Please print the text of each item below word for word, leaving out the pictures.

···

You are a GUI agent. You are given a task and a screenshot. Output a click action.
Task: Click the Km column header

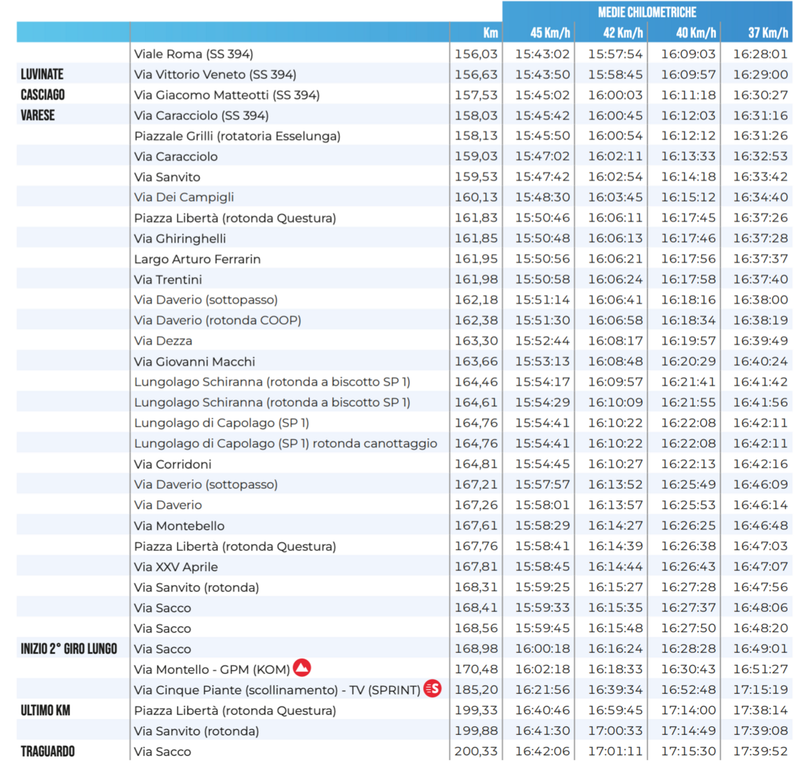point(489,33)
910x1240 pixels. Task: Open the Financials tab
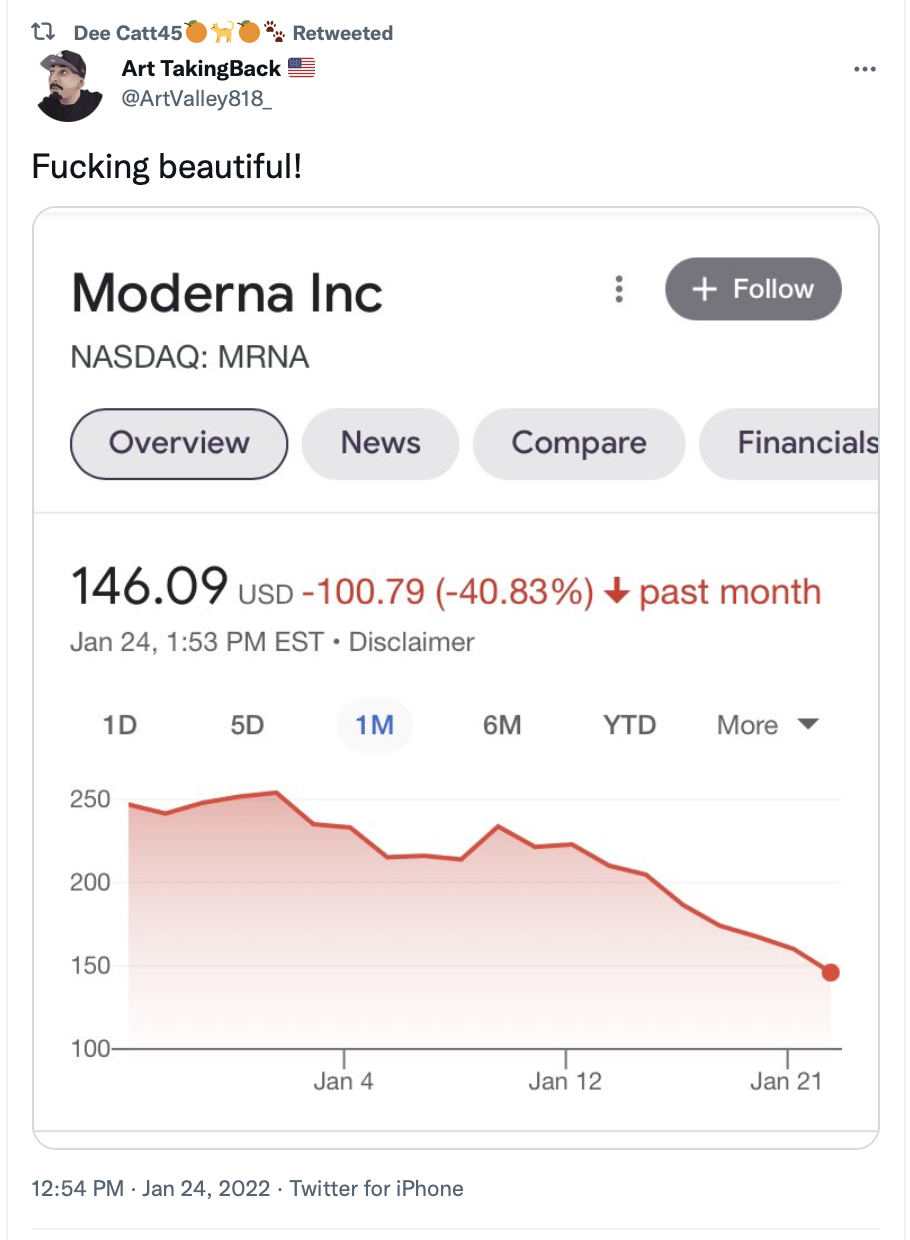point(790,443)
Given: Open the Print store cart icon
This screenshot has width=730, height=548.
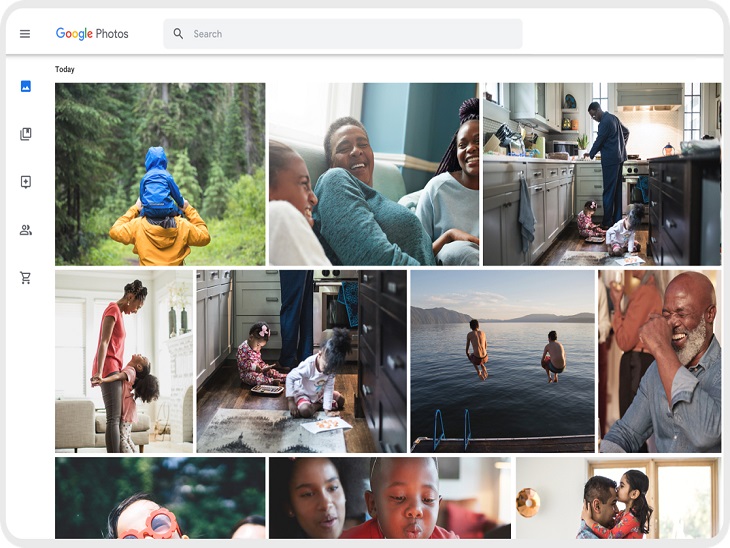Looking at the screenshot, I should click(26, 278).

···

### Task response
You are a GUI agent. You are given a task and a screenshot. Output a click action.
Task: Click the Km column header

point(489,33)
910x1240 pixels. Task: Open the Financials tab
point(790,443)
Given: Open the Print store cart icon
This screenshot has width=730, height=548.
Looking at the screenshot, I should click(26, 278).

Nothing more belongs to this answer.